What you need to do:
Arrange the items from the line containing "The height and width of the screenshot is (259, 505)." through the line containing "Action: [422, 654]", both included, as a Markdown table with the columns Row and Line. Leave out any blank lines.

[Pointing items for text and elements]
++++

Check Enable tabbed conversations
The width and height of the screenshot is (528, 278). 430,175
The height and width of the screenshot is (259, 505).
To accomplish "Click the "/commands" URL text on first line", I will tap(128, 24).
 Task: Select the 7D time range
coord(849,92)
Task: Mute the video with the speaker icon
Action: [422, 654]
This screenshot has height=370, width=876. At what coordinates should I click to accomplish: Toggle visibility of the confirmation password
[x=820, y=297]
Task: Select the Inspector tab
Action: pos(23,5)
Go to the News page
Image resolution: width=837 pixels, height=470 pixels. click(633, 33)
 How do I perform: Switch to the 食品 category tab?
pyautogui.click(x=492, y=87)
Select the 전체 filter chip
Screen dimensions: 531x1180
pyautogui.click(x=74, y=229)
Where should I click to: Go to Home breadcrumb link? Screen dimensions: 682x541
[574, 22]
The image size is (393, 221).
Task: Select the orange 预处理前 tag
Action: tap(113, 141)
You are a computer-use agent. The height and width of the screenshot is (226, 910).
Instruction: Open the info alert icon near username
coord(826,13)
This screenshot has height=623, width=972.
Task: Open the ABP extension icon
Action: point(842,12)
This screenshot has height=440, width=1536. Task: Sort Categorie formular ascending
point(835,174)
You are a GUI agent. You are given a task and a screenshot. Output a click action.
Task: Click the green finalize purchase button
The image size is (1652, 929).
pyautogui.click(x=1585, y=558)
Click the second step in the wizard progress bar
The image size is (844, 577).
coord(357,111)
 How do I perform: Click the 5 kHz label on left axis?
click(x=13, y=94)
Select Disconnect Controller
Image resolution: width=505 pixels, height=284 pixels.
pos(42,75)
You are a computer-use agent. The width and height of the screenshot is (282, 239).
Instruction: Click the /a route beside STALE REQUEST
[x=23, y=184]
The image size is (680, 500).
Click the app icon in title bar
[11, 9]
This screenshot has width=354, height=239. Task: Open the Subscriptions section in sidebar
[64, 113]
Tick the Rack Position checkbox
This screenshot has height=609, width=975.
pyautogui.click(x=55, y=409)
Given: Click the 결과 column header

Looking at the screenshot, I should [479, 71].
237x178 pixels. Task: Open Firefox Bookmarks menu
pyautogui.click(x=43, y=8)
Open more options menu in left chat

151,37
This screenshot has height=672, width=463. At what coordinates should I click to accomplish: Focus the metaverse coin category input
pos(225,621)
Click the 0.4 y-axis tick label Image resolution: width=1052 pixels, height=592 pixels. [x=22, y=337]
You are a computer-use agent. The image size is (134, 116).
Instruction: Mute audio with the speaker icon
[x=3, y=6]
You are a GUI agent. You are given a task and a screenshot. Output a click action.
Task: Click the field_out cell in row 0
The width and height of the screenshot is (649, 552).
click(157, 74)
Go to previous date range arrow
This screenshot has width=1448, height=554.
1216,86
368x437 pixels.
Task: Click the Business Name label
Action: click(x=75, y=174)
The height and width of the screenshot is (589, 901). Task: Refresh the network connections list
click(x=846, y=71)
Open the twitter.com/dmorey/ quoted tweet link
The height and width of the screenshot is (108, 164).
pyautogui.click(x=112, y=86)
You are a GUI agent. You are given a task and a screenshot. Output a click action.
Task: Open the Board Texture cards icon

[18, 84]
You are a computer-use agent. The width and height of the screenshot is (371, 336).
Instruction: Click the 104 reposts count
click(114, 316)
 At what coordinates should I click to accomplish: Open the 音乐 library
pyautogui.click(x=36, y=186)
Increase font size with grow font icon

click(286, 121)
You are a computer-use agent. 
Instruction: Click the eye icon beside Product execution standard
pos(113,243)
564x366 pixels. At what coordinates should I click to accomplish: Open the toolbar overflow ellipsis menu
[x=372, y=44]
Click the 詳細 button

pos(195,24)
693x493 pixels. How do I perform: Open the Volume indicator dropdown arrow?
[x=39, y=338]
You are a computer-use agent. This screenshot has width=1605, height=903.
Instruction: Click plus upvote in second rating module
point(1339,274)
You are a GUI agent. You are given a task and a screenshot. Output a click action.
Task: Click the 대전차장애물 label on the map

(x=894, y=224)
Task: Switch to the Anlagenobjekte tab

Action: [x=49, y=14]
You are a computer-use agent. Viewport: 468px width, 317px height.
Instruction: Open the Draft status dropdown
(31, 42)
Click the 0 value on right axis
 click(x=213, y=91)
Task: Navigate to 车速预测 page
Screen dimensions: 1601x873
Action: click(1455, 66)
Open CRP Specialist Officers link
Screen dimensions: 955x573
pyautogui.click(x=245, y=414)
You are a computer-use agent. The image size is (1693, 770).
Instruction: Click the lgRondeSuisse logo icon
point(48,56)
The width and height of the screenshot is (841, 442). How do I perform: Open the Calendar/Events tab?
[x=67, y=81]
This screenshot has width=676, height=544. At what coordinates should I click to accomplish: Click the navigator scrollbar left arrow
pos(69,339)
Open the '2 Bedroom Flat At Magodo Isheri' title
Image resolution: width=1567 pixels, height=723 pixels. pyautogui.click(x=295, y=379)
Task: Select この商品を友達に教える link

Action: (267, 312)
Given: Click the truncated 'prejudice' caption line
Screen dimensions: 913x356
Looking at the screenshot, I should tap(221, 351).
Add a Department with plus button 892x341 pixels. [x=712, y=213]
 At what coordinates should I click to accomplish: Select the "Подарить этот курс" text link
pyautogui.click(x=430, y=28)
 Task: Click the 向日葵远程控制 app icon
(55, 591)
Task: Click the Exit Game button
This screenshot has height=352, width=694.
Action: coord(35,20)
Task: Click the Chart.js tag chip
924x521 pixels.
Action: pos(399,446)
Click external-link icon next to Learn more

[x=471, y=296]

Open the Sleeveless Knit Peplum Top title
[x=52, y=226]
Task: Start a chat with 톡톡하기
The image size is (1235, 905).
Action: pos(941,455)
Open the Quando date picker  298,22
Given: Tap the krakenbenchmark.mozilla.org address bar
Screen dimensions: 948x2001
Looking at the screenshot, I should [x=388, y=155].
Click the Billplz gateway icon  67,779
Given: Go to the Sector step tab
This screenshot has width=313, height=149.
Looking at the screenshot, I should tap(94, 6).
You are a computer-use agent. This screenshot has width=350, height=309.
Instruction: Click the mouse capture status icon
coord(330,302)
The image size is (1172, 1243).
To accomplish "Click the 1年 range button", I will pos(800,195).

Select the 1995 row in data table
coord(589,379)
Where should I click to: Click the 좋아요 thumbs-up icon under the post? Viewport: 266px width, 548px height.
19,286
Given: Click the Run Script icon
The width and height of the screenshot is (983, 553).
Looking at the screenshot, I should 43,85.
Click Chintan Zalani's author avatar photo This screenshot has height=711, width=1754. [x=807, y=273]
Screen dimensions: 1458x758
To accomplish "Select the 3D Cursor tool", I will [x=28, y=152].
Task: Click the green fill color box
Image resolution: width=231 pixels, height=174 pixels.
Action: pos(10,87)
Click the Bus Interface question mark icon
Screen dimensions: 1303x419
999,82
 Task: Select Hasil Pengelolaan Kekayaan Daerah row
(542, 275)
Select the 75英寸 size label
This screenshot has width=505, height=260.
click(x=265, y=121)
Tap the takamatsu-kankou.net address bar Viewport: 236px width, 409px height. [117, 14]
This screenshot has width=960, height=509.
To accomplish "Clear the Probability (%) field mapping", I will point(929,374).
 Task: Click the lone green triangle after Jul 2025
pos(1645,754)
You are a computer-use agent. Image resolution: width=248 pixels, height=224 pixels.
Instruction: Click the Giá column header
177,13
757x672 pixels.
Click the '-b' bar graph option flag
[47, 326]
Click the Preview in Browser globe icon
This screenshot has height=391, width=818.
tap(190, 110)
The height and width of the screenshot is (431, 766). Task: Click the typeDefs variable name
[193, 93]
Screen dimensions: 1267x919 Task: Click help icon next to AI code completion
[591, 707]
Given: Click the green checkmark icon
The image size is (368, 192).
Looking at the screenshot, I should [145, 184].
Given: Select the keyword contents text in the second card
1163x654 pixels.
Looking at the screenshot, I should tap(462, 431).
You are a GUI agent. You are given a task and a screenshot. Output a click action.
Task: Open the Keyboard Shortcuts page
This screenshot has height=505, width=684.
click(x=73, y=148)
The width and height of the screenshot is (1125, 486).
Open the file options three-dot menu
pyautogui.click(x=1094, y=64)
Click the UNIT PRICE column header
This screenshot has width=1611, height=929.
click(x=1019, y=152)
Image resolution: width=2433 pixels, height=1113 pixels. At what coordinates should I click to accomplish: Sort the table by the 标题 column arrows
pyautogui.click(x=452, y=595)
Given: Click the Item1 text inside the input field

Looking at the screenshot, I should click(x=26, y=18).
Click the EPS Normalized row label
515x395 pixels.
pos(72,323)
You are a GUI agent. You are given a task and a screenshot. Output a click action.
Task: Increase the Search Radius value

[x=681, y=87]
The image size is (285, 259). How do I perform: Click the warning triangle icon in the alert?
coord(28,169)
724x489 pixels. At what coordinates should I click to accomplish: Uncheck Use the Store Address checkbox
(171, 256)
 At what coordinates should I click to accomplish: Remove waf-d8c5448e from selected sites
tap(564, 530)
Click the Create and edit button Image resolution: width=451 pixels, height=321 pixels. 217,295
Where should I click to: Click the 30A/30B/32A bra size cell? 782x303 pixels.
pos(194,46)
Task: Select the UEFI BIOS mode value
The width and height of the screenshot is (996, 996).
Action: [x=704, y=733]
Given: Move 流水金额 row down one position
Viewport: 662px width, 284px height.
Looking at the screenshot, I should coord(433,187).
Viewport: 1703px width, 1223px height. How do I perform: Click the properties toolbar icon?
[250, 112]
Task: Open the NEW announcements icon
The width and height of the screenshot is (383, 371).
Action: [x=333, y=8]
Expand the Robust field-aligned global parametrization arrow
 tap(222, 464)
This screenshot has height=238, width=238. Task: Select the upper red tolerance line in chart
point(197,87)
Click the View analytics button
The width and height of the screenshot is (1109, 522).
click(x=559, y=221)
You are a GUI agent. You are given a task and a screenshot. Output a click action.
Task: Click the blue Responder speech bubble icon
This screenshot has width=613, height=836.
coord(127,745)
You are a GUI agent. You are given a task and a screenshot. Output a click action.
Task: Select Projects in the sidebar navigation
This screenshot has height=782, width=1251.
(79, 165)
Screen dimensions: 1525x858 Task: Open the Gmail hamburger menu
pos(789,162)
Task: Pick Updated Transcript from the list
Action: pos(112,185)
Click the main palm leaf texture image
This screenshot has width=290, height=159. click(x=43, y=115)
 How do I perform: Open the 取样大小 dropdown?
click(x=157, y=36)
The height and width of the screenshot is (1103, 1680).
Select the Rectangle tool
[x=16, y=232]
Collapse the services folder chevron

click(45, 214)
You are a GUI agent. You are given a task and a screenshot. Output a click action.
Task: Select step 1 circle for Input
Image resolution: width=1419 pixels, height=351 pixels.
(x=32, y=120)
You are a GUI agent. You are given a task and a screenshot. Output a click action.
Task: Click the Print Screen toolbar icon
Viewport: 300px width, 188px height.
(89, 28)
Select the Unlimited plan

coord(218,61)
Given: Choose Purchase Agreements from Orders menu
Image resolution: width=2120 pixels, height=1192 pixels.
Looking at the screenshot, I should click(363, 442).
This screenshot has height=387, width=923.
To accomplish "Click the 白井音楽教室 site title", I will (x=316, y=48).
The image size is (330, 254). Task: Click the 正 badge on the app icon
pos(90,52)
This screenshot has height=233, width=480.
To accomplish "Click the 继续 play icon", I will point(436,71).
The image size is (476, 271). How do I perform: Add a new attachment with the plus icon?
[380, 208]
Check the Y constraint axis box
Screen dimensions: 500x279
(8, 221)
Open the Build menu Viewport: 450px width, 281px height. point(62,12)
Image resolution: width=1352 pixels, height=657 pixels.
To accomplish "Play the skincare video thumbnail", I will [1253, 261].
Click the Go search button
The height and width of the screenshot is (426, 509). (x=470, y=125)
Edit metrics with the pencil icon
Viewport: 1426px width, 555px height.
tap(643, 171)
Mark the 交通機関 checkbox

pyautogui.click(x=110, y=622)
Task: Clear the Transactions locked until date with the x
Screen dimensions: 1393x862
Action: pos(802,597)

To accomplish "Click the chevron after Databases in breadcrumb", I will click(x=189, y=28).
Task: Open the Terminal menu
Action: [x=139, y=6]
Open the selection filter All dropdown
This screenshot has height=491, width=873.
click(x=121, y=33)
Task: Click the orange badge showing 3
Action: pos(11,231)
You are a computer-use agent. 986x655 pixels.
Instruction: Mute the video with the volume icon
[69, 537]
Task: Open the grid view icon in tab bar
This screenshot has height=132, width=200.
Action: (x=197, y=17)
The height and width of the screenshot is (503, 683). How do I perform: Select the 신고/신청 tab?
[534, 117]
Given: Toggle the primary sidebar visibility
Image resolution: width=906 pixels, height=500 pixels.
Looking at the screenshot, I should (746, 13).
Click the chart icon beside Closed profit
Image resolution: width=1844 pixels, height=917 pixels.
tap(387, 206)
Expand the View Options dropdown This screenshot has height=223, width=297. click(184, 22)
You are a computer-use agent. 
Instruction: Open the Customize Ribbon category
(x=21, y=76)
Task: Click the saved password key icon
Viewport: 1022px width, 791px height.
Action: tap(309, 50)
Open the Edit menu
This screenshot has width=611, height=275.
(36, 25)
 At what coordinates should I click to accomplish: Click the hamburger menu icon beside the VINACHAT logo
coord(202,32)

++++

Response to this task:
| Row | Line |
|---|---|
| 1 | The height and width of the screenshot is (259, 505). |
| 2 | To accomplish "Click the "/commands" URL text on first line", I will tap(128, 24). |
| 3 |  Task: Select the 7D time range |
| 4 | coord(849,92) |
| 5 | Task: Mute the video with the speaker icon |
| 6 | Action: [422, 654] |